Without any pictures, print the lines below from the one that has "Screen dimensions: 906x401" through the one that has "Click inside the Search field", exactly and nothing else.

Start of Block

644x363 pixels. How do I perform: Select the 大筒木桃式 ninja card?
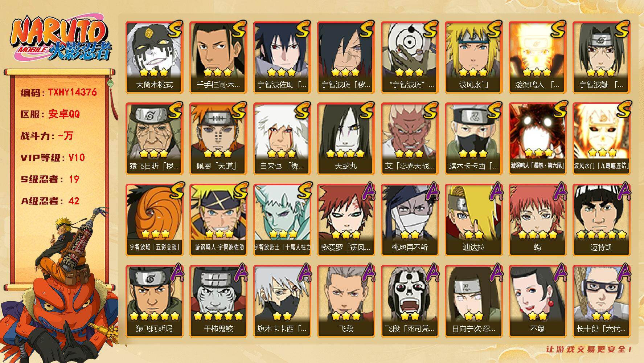(154, 57)
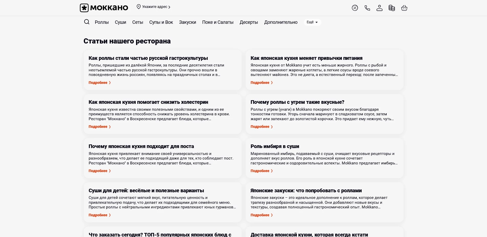Screen dimensions: 487x237
Task: Go to the Суши category
Action: click(x=121, y=22)
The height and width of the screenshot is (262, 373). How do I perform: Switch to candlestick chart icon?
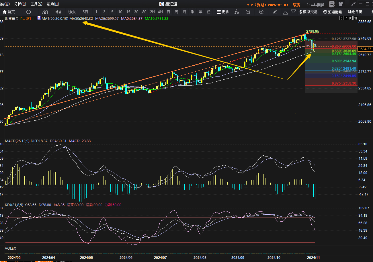click(x=58, y=12)
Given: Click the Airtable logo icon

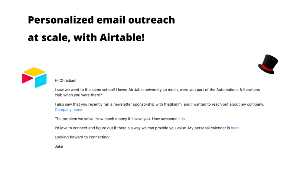Looking at the screenshot, I should click(x=34, y=77).
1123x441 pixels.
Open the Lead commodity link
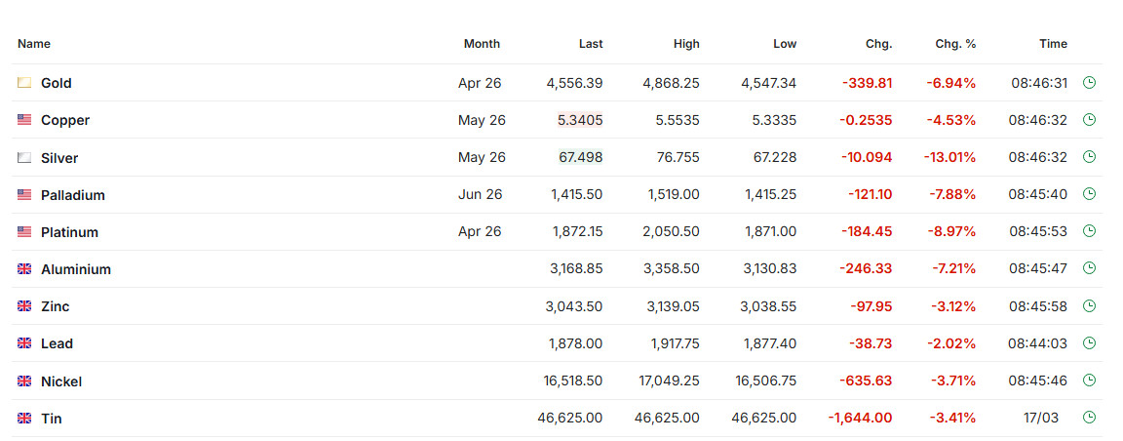click(57, 343)
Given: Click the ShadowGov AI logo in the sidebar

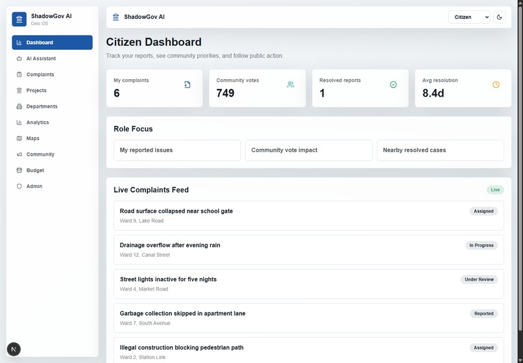Looking at the screenshot, I should coord(19,19).
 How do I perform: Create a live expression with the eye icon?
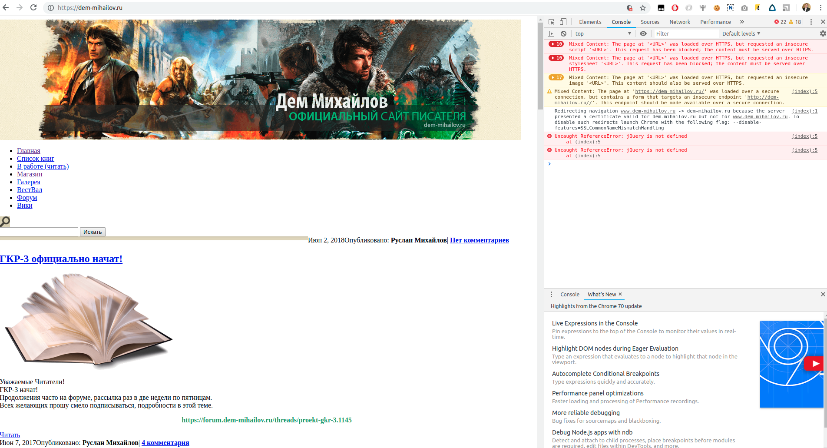[x=643, y=33]
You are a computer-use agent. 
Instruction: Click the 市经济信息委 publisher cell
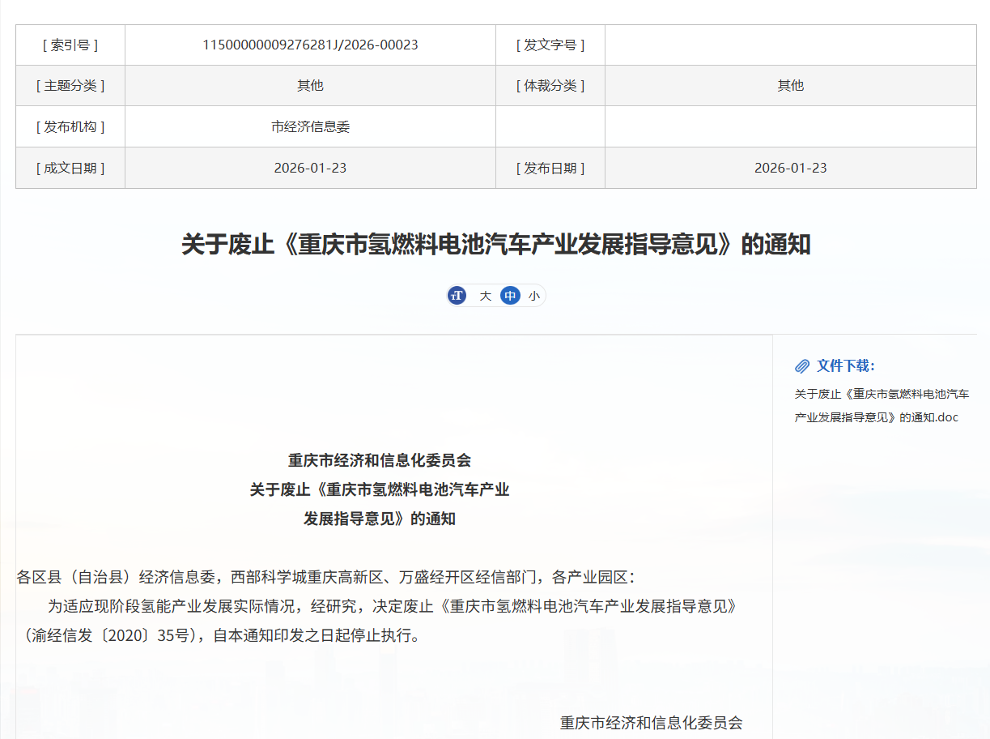[310, 127]
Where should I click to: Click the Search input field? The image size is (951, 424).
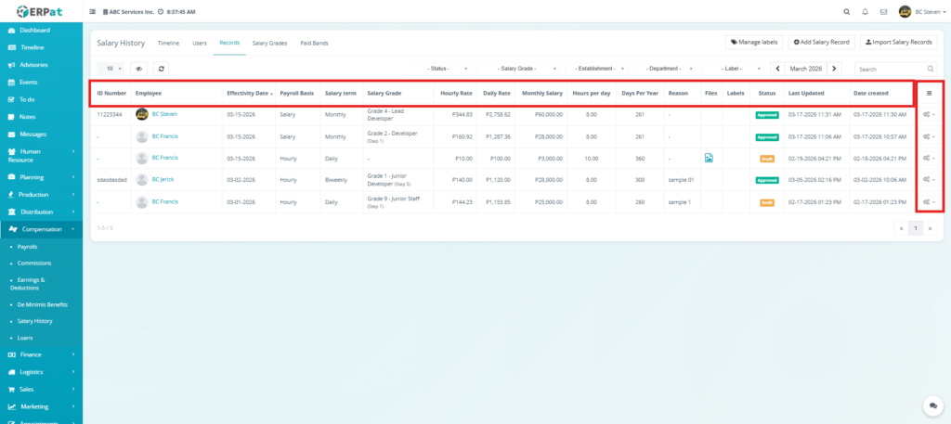pos(890,69)
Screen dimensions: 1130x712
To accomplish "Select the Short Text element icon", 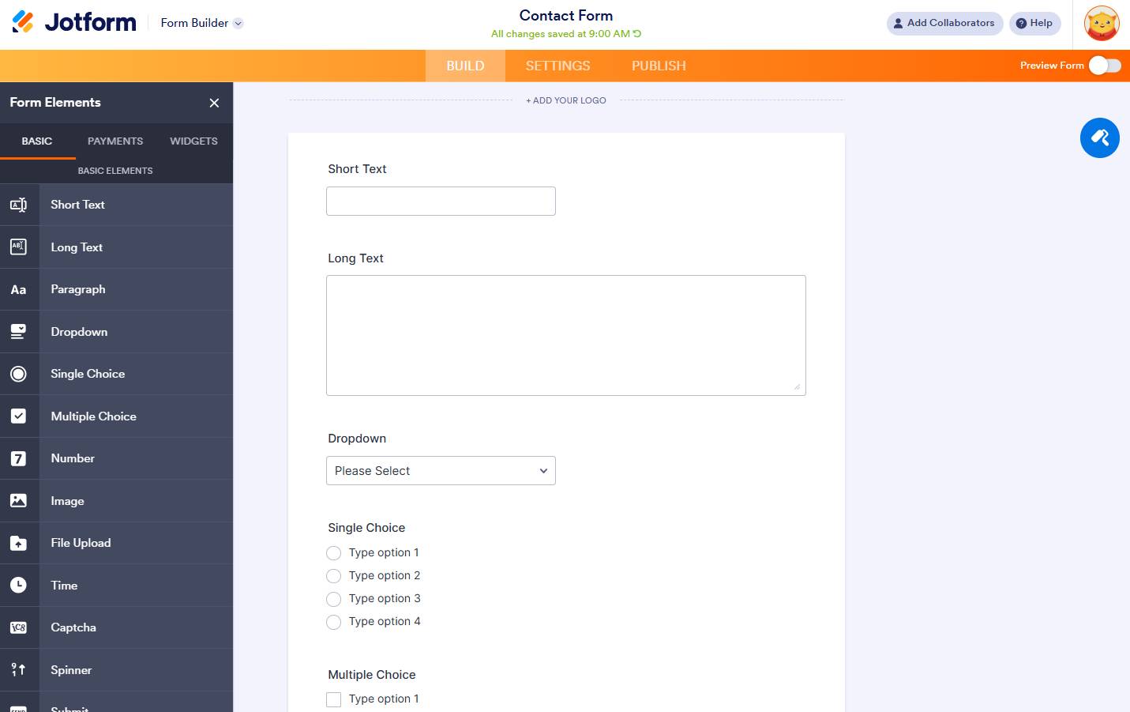I will pos(19,204).
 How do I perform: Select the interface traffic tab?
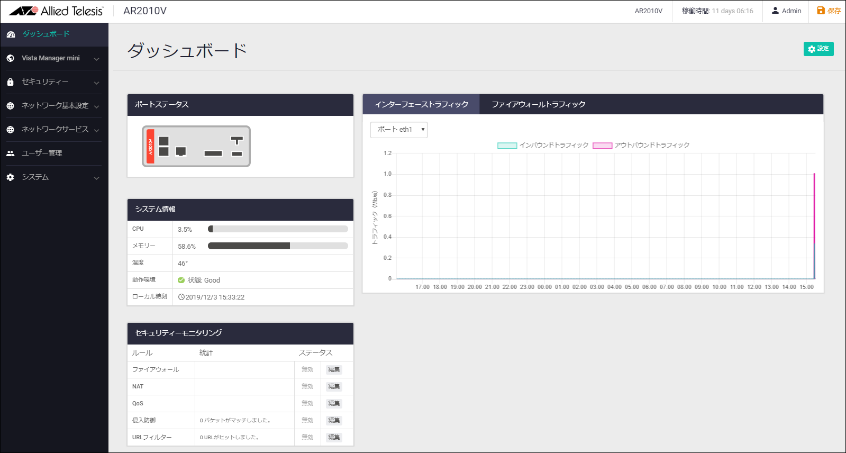click(x=421, y=105)
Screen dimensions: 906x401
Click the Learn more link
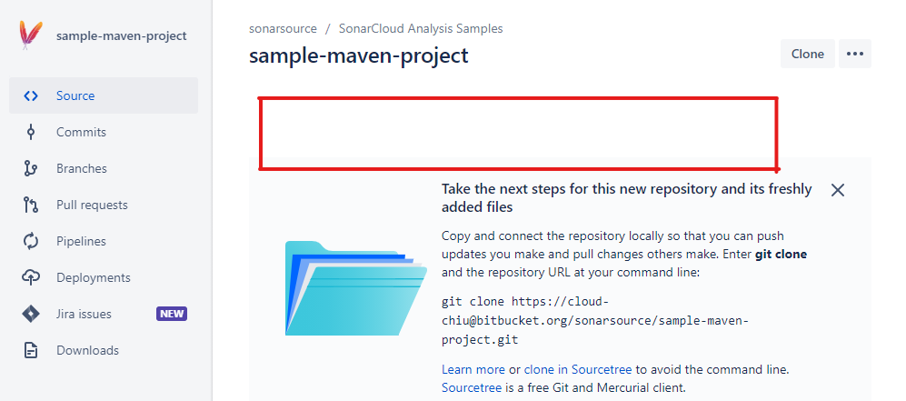[473, 369]
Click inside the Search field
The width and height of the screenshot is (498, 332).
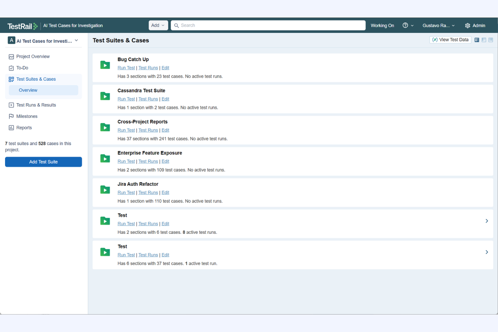coord(268,25)
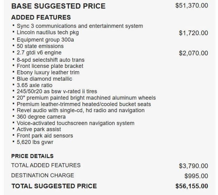Image resolution: width=218 pixels, height=195 pixels.
Task: Click the $995.00 destination charge amount
Action: 196,176
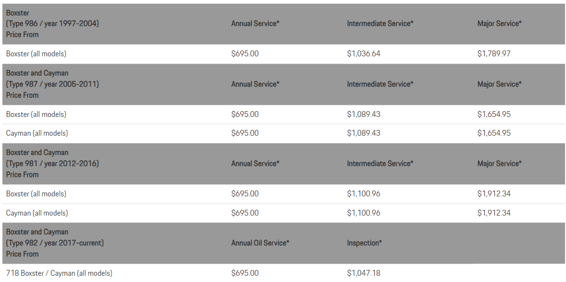Click the $1,047.18 Inspection price
566x282 pixels.
(364, 273)
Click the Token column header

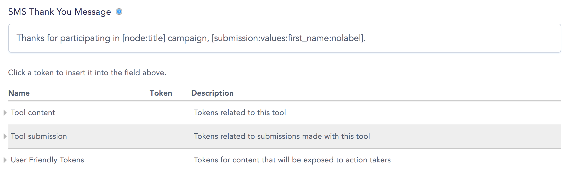(161, 93)
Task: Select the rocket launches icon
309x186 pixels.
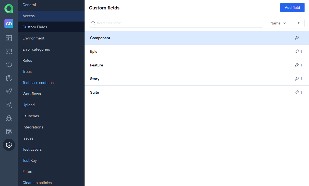Action: point(9,91)
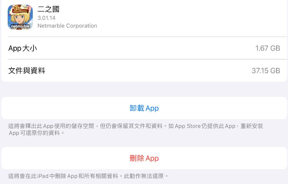Click 重新安裝 in the offload note
Viewport: 288px width, 184px height.
tap(252, 126)
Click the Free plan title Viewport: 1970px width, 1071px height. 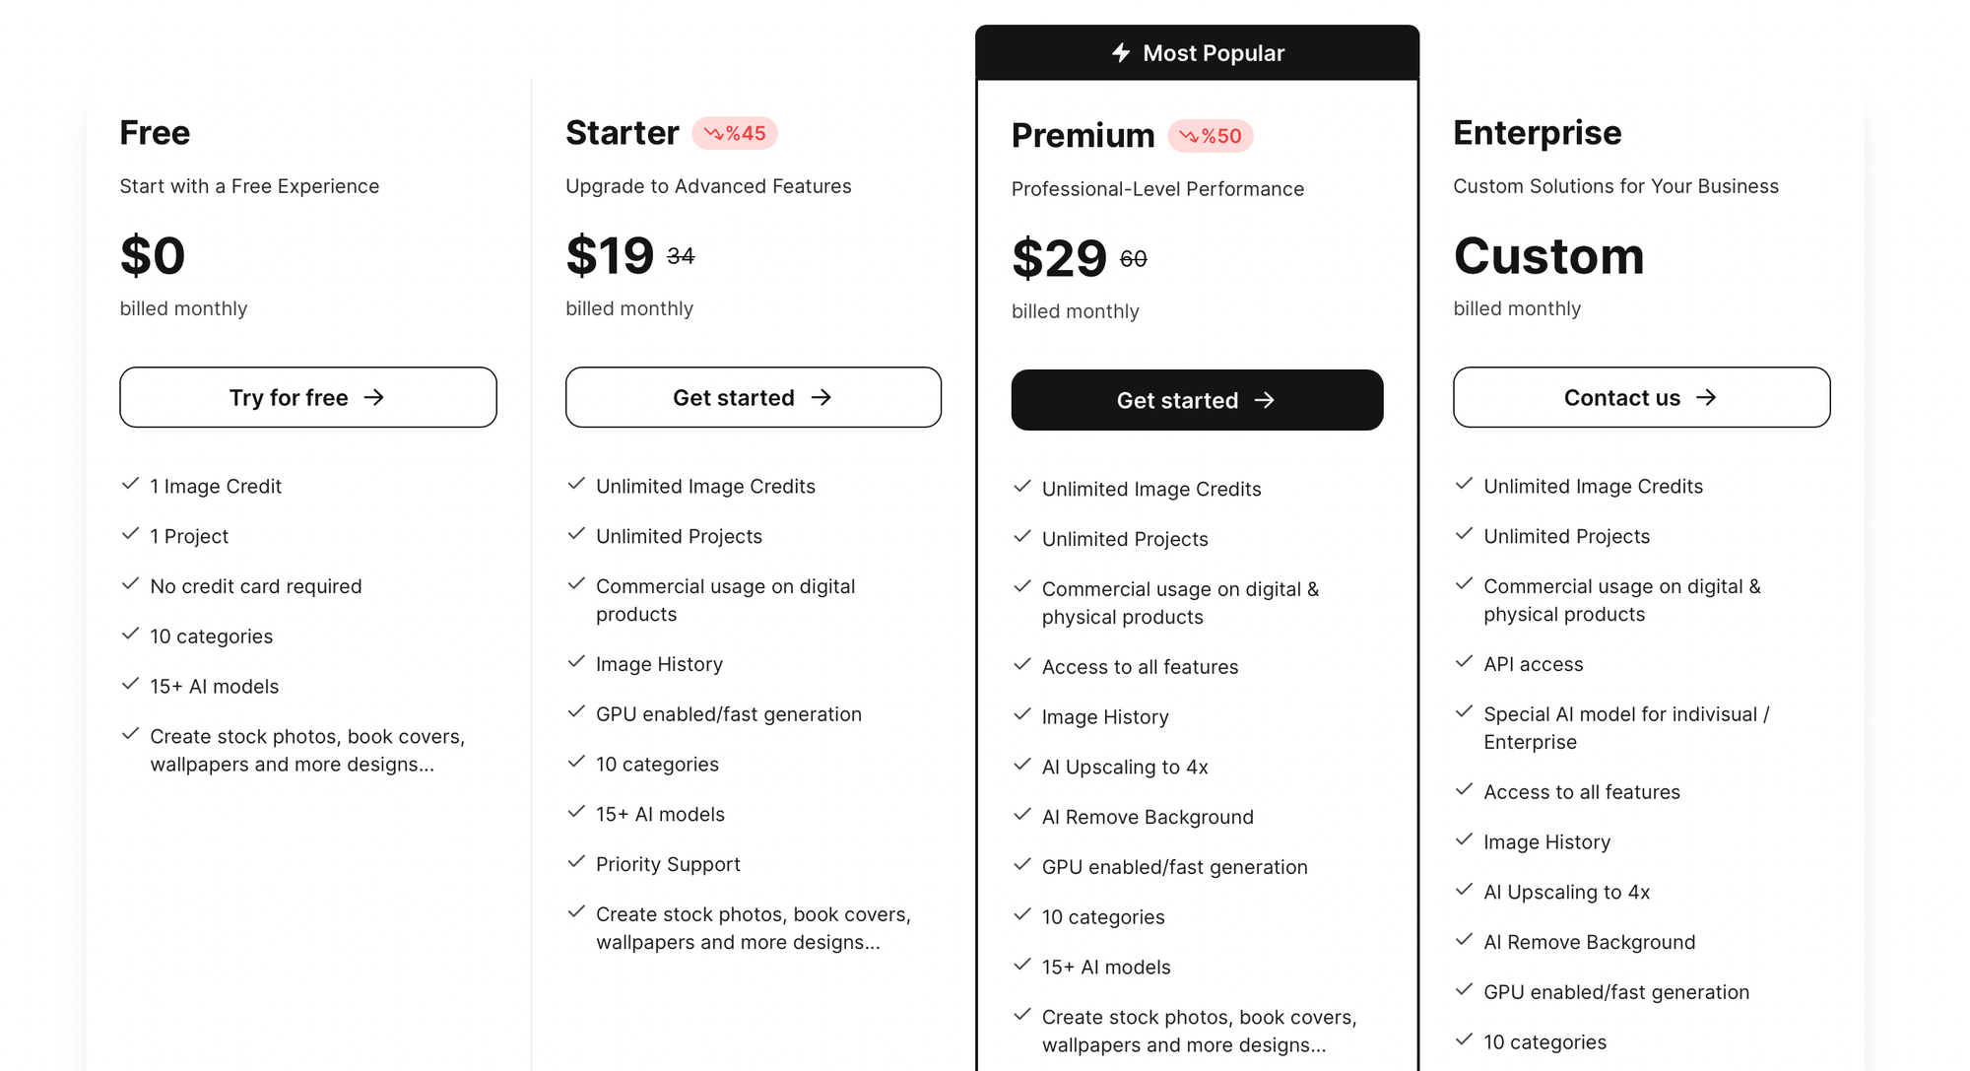tap(155, 132)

End of Block

◆ Task result
Screen dimensions: 906x401
Click the Learn more link
[473, 369]
Click inside the Search field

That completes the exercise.